Шрифт:
Интервал:
Закладка:
С нарастающим беспокойством Каланин отметил, что все его вопросы и протестующие возгласы остались незамеченными. То ли присутствующие его игнорировали, то ли вообще не слышали. Только Гарутин соизволил подойти к нему, но в разговор вступать не спешил – просто стоял рядом, и все. Антон даже не мог бы сказать, смотрит ли на него полковник или нет – лицевой щиток оставался по-прежнему непроницаемым.
А потом Каланина вдруг накрыла вязкая густая тишина. Все звуки разом исчезли, не оставив после себя ни малейшего следа. Люди вокруг продолжали двигаться, что-то делать, но при этом они словно были отделены от следователя невидимой стеной. И командир «ярославичей» куда-то пропал – Антон снова не заметил, когда и как Гарутин ушел. Вот только что стоял рядом, а сейчас на этом месте никого. «Реально тревожно как-то!» – вспомнил Каланин присказку старлея из группы майора Куприянова.
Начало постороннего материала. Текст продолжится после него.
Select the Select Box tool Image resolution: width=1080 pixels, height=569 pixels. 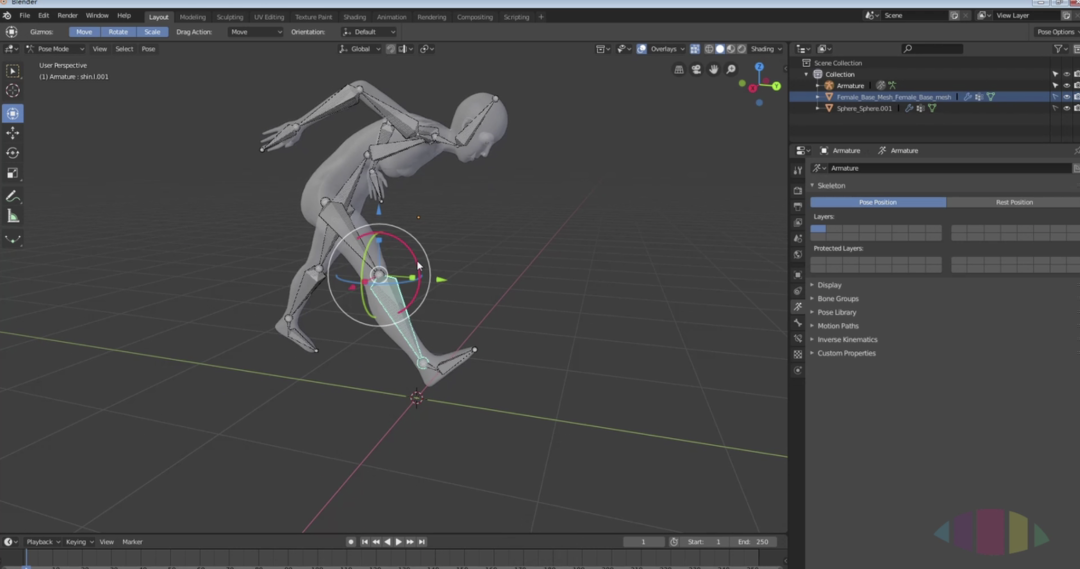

Самое интересное, что страх куда-то пропал, уступив место веселой злости. Будь у Антона такая возможность, он бы постарался подороже продать свою жизнь – почему-то он был твердо уверен, что меньшую ставку в этой игре у него не примут. А так, в нынешнем положении, оставалось разве что уйти красиво, как и подобает офицеру. Точил, правда, внутри червячок сомнения – имеет ли он право считать себя достойным офицером после того, что произошло на Лазарусе, но Антон решительно прикрикнул на него, прогоняя прочь. В конце концов, в жизни любого человека может найтись секунда, за которую ему после будет мучительно стыдно. Всегда, сколько бы затем ни прошло времени! И можно потом лишь стараться сделать так, чтобы всеми последующими своими поступками «сравнять счет». А удастся тебе это или нет… Будем посмотреть! Тем более если верна его догадка, то ему помогли тогда поступить именно так.
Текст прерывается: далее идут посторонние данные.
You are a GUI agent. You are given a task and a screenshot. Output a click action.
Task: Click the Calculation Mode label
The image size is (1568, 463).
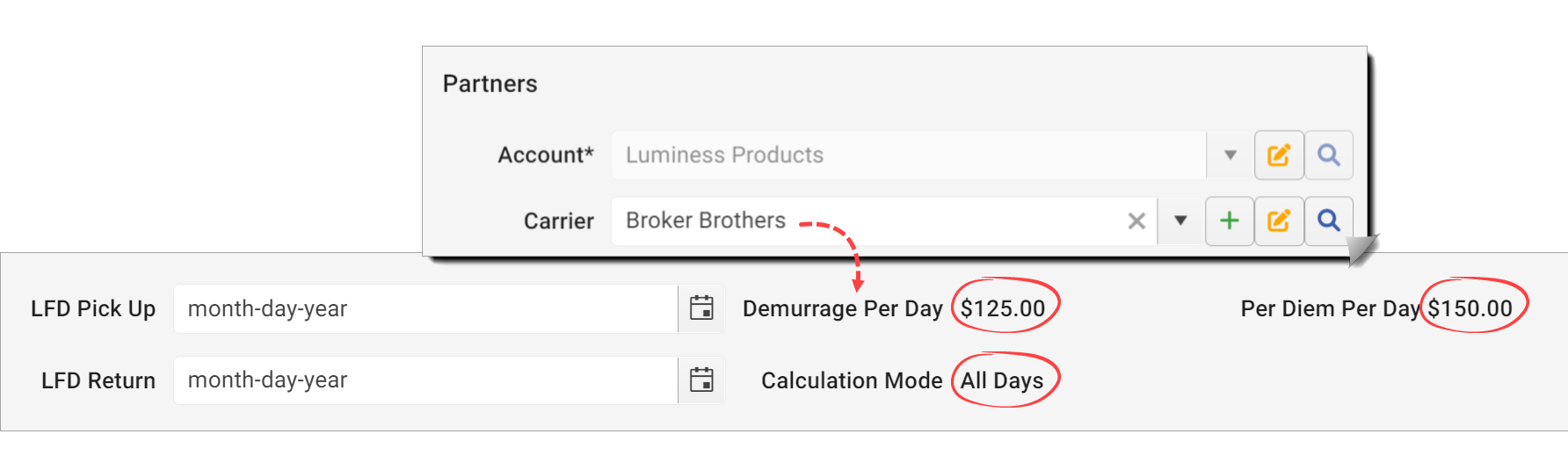click(x=852, y=380)
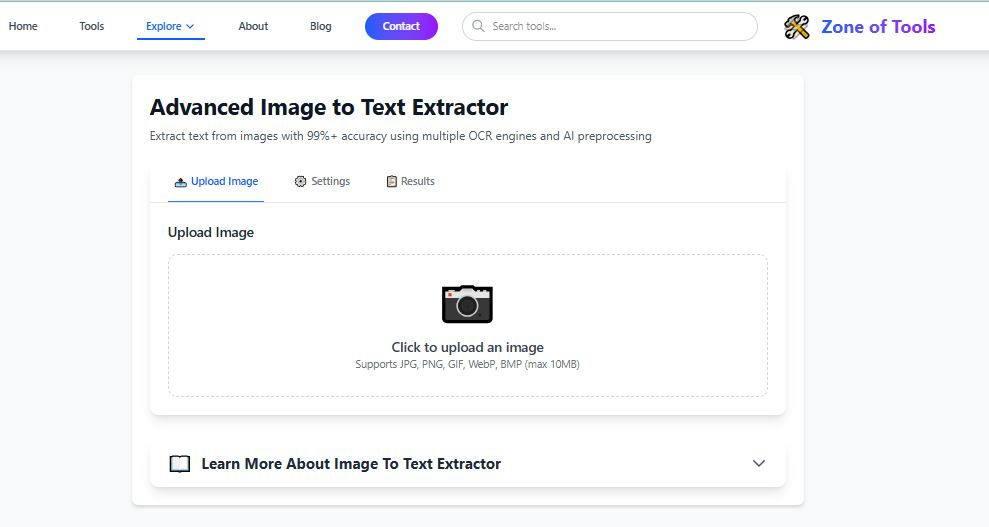Click the 'Click to upload an image' text

pyautogui.click(x=467, y=348)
Боль, вернувшая Каланина в привычный мир, наполненный звуками и запахами, пришла, когда его извлекли из капсулы. Яйцеголовые не церемонились с ним, обращаясь точно с куском мяса или, если говорить более корректно, с манекеном. Умелые руки крутили-вертели Антона на большом столе, мяли, щипали, втыкали в него какие-то датчики. Следователь терпел, не желая показывать свою слабость. Заорал он единственный раз, когда спецы без каких-либо предупреждений начали делать что-то в том месте, где угнездилась с недавнего – или давнего? – времени неизвестная тварь.
На людей, обступивших капитана, его крик не произвел ровным счетом никакого впечатления. Они продолжали свою работу как ни в чем не бывало. Каланин крыл их на все лады, а они все так же спокойно и деловито перебрасывались между собой репликами, смысл которых ускользал от понимания Антона – слишком уж специфичны были использовавшиеся выражения и термины. Пожалуй, единственное, что он понял, – ту загадочную штуку из него собирались извлечь, полагая, что она «дозрела».
Каланина мучительно вырвало. Мысль о том, что он с успехом исполнил роль инкубатора для неведомого существа, была просто омерзительна. А еще более мерзко стало то, что он на протяжении всей операции оставался в полном сознании. Объяснений ему, разумеется, никто не давал, но, как решил сам Антон, почему-то было очень важно, чтобы он все время чувствовал, что с ним происходит.
Перед глазами плыло. Следователь не сразу сообразил, что это обычные слезы. В какой-то момент ему приказали смотреть на зеленое пятно, появившееся перед ним, и Антон, как ни странно, с радостью ухватился за эти слова – немудрящее занятие здорово отвлекало от тошнотворного запаха жженой плоти, ударившего в нос. Еще хуже было то, что он ясно понимал – это его собственную плоть сейчас кромсают и жгут. Несколько раз Каланин не выдерживал и проваливался в спасительную черноту, но его быстро приводили в себя, делали укол или давали подышать какой-то гадостью и продолжали резать дальше.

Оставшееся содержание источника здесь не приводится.